Opinion
No. HHB CV 07-5005383-S
August 14, 2009
MEMORANDUM OF DECISION RE DEFENDANTS' MOTION FOR SUMMARY JUDGMENT
This case is an action by the plaintiff, Northeastern Clearing, Inc., to foreclose on a mechanic's lien that it filed on the Southington land records against property owned by the defendant, Gina Senese, located on Route 10 in Southington, CT. The plaintiff allegedly performed tree clearing and site work on the property, a six-acre lot, under contract with the defendant Applegate Estates, LLC. Plaintiff alleges it is owed $75,600.00 plus interest, costs and attorneys fees. Presently before the court is the defendants' Motion for Summary Judgment arguing that judgment should enter in their favor because an error in the lien — concerning the recitation of the date work commenced — renders the lien invalid. For the following reasons, the court finds the lien to be valid. Accordingly, the Motion for Summary Judgment is denied.
I
"[T]he standard of review of a trial court's decision to grant a motion for summary judgment is well established. Practice Book [§ 17-49] provides that summary judgment shall be rendered forthwith if the pleadings, affidavits and any other proof submitted show that there is no genuine issue as to any material fact and that the moving party is entitled to judgment as a matter of law." (Internal quotation marks omitted.) D'Eramo v. Smith, 273 Conn. 610, 619, 872 A.2d 408 (2005). Where, however, the law is against the moving party, the motion must be denied and the case should proceed to trial. See Ranks v. Powder Ridge Restaurant Corp., 276 Conn. 314, 326, 885 A.2d 743 (2005).
II
In support of their Motion for Summary Judgment, defendants supply the court with an affidavit and exhibits, including a copy of the mechanic's lien in issue. The lien document recites that it was filed to secure indebtedness in the amount of $75,600.00 with interest "for materials and services furnished in the excavation, utility and general site work at the above-described premises commencing June 23, 2005 and completed on July 27, 2006." (Emphasis added.) Defendants also supplied the court with a brief filed in earlier proceedings in this case by the plaintiff admitting that the commencement of work date recited in the lien is incorrect. In that brief, plaintiff admits that the date recited in the lien is actually the date of an invoice for work done; that the contract was executed on May 31, 2005, and that "[w]ork for Phase I was actually completed at the site during the weeks of June 6 and June 13 . . ." Plaintiff's Brief, § III(c). Thus, the commencement date recited in the lien was incorrect. The commencement date remains unclear, but it was at least a week or two earlier than that written in the lien. Plaintiff does not dispute the fact that it made a mistake in reciting the date. It argues, however, that the defect does not render the lien invalid.
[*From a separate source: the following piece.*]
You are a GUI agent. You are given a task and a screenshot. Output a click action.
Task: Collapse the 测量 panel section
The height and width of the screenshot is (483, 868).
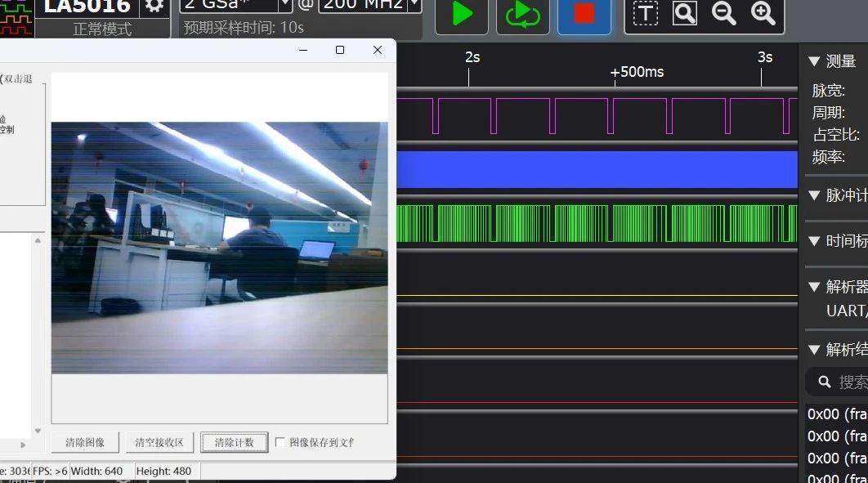814,61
The court agrees with the plaintiff, due to the particular circumstances in evidence in this case.
Earlier in the case, the defendants applied to have the lien discharged, inter alia, for the same reason advanced in the present Motion for Summary Judgment: the defective commencement date. The court that heard that application denied the request to discharge the lien, but did not decide the issue concerning the defective commencement date in its decision. Also, the burdens and standards in an application for discharge of a mechanics lien are different from those in a Motion for Summary Judgment in a foreclosure action. See General Statutes § 49-35b. Therefore, the decision on the application has no preclusive effect on the instant proceedings. See Rawling v. City of New Haven, 206 Conn. 100, 110-11, 537 A.2d 439 (1988).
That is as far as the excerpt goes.